ETROIT — Gary Sheffield gave the right answer to a question he wasn’t asked.

Yes, Latino baseball players are “easier to control” than American-born players. No, this does not remotely explain the dearth of African-American major leaguers.

And it’s a shame that the Tiger’s comments got thrown into The Great American Racial-Comment Shredder (available everywhere — and it runs on hot air!). Sheffield made a worthwhile point, and this is exactly the right time to make it.

Thursday, Major League Baseball began its amateur draft. Over 3,000 players will be chosen. The vast majority have not graduated from college, will not make the major leagues and won’t make much money in baseball.

The sport sifts through talent like a drunk billionaire — buy everything and toss out most of it later. And Latino players absolutely get the worst of it.

Willie Horton told me Wednesday that when Mike Ilitch hired him as a consultant, in the summer of 2001, he went on a three-week tour of the Tigers’ various farm clubs. He ended up in Lakeland, Fla., where he was appalled to see the living standards of a few Tigers prospects.

“They brought them over here without visas,” Horton said. The players “wanted to go back home. They couldn’t go off base. You send them home or they go to jail. I gave them money to buy toothpaste, miscellaneous things.

“I had to come out and give a hundred dollars out of my pocket. They didn’t have money for anything. Those were Spanish players with the Tigers organization.”

Times have changed, both for the country (since 9/11, security regulations have tightened) and in the Tigers organization (Dave Dombrowski has helped modernize the team’s operations). Horton said he can’t imagine that happening to Tiger farmhands now.

But the attitude hasn’t really changed. Compared with their American-born counterparts, Latino players are like migrant workers. They deal with lousy work conditions because the alternative — going home, often to a poverty-stricken area — is so unappealing. On every rung of the ladder, they are afraid of getting sent home. Yes, this makes them “easier to control.”

So Sheffield is right about that, and kudos to him for saying it. But he also said this explains why there are so few black players in the majors. He is wrong about that.

“The main reason is economics,” said Don Motley, the executive director of the Negro Leagues Baseball Museum. “I still manage a college-level league that started in 1927, the Ban Johnson League. I am the first black manager they ever hired. I used to have half or maybe a third black ballplayers.

“Two years ago, I had two black ballplayers. A fixed-income person, their kids cannot afford to play this game anymore. To me, that’s what happened to these black kids who are not playing baseball.”

If there is a hoop in your neighborhood, you are just a basketball away from being able to practice. In baseball, you need bats, gloves, balls and a bunch of friends who can afford the equipment, too. It is much easier to start a pickup basketball game than a pickup baseball game.

In some Latin countries, baseball is so ingrained in the culture that kids will play with homemade bats, balls and no shoes.

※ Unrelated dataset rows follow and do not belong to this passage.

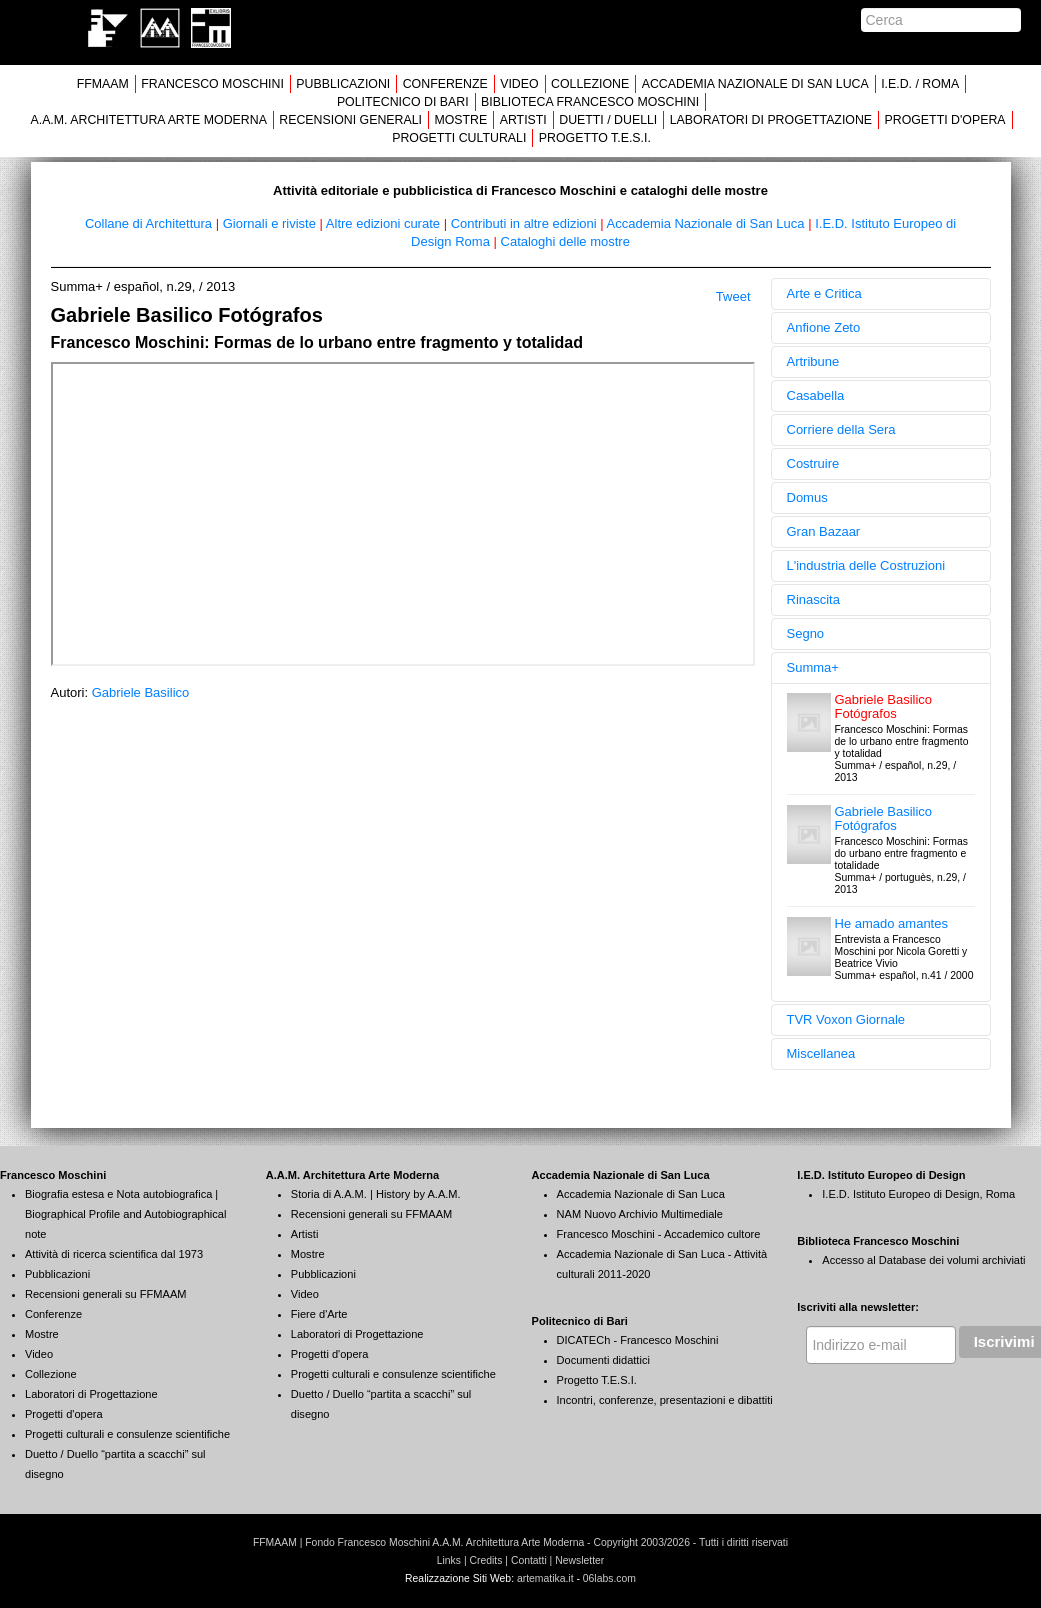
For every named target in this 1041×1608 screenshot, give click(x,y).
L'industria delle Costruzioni (866, 565)
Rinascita (813, 599)
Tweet (733, 296)
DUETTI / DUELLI (608, 120)
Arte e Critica (824, 293)
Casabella (816, 395)
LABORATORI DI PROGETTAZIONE (771, 120)
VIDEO (519, 84)
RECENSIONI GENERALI (350, 120)
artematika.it (545, 1578)
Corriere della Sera (841, 429)
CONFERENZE (445, 84)
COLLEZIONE (590, 84)
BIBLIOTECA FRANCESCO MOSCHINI (590, 102)
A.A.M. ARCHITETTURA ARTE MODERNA (148, 120)
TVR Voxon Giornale (846, 1019)
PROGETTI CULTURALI (459, 138)
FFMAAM (103, 84)
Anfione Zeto (824, 327)
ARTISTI (523, 120)
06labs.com (609, 1578)
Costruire (813, 463)
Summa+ (813, 667)
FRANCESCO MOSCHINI (212, 84)
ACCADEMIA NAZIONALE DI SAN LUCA (755, 84)
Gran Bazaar (824, 531)
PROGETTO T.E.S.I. (595, 138)
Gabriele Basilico (141, 692)
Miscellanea (821, 1053)
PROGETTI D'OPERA (945, 120)
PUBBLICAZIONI (343, 84)
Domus (807, 497)
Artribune (813, 361)
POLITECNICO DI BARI (403, 102)
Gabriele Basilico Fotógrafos (884, 706)
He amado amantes (891, 923)
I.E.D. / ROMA (920, 84)
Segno (806, 633)
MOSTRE (460, 120)
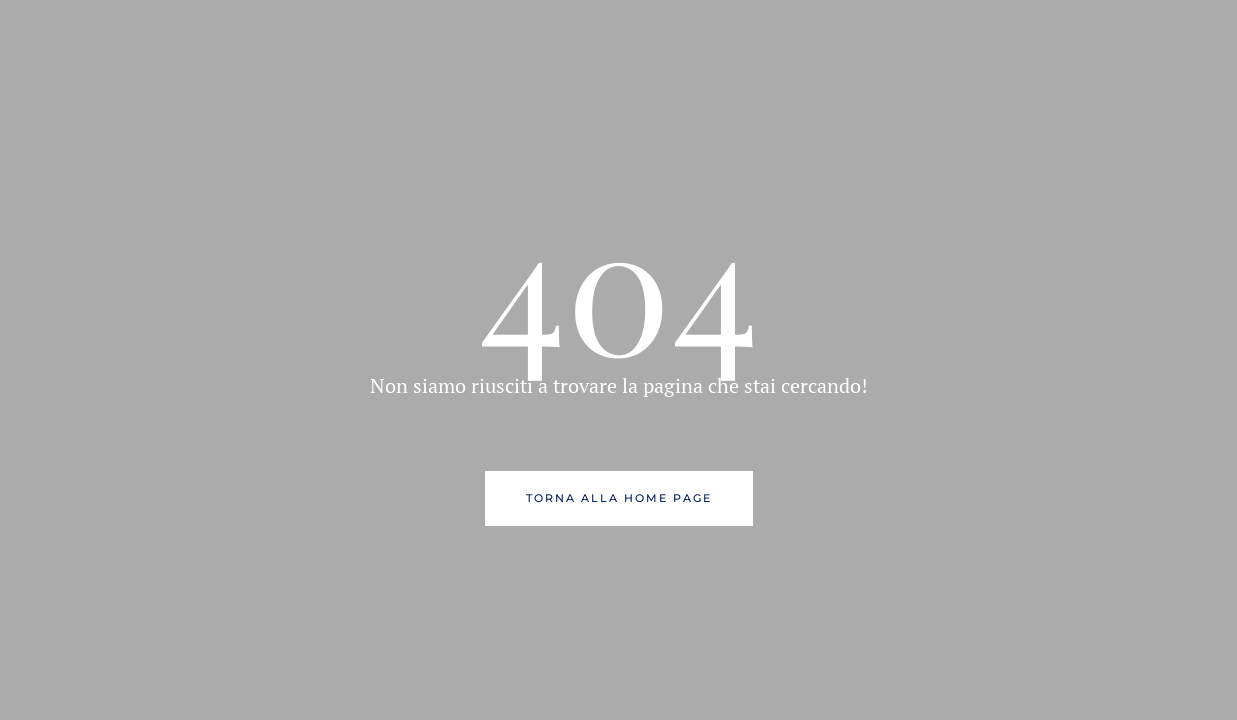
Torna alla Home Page (619, 498)
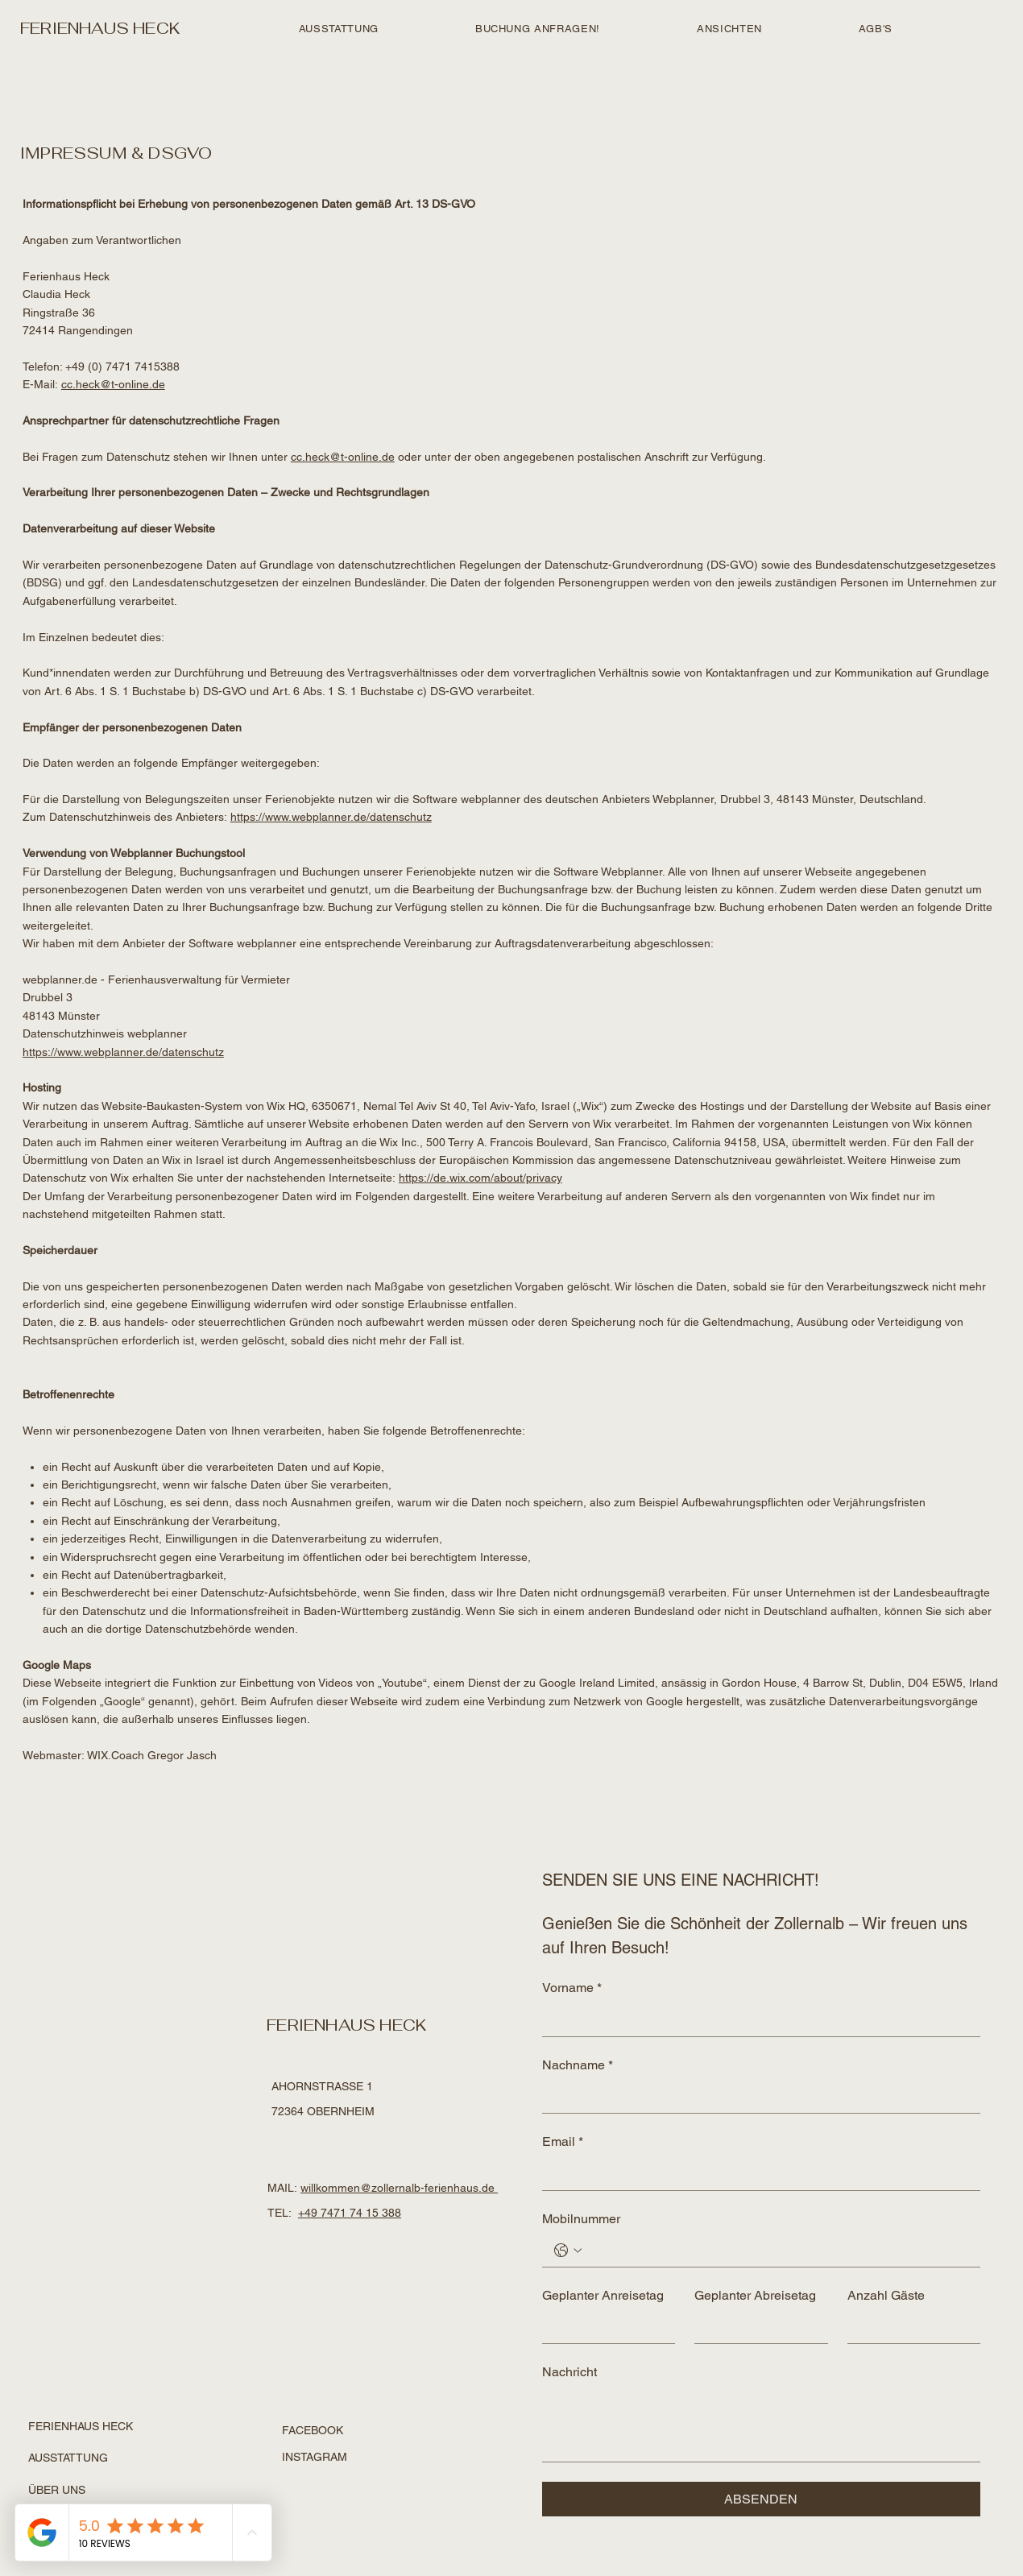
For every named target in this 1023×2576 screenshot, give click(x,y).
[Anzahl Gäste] (909, 2327)
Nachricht (569, 2371)
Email (562, 2142)
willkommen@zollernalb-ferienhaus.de (399, 2187)
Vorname (572, 1988)
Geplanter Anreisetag (603, 2295)
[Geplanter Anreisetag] (603, 2327)
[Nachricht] (761, 2425)
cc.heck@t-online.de (113, 384)
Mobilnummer (581, 2218)
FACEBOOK (312, 2430)
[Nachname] (756, 2097)
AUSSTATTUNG (68, 2458)
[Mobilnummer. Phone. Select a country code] (568, 2250)
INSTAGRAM (314, 2456)
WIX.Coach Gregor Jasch (152, 1755)
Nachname (577, 2065)
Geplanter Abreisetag (755, 2295)
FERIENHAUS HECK (100, 28)
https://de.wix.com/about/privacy (480, 1177)
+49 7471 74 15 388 (349, 2212)
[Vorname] (756, 2020)
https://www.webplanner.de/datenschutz (331, 816)
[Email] (756, 2174)
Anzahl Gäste (886, 2295)
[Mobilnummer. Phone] (777, 2250)
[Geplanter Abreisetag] (756, 2327)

That’s not the case in America anymore.

The evolution of black baseball, from the Negro leagues to modern-day stars, is one of the great American stories of the 20th Century. (If you need a reminder, just read Joe Posnanski’s excellent book, “The Soul of Baseball.”) But the world did not stop spinning in 1964. Basketball became more popular, especially in urban areas, and so did a few other sports.

There simply aren’t as many black kids playing baseball as there were 20 or 40 years ago, and I don’t think that is so terrible. I have seen a few colleagues scream that baseball needs to do more to cultivate inner-city talent. Surely, that would be good for baseball, but would it really do much for the inner cities?

I have written numerous times about the lack of minority coaches and executives in various sports. To me, that is a clear injustice, because there is a pool of highly qualified candidates who simply aren’t getting a fair shake. This is different. Kids are choosing to play another sport. Is that so horrible?

If more black kids played baseball, I’m sure a few more would become big-league stars. Many more would find themselves at age 25 or 30 with no baseball future and no real skills outside of their sport.

This is the kind of chance Major League Baseball will offer in the draft today. I don’t really worry about the kids who don’t dream about it. I worry about the ones who do.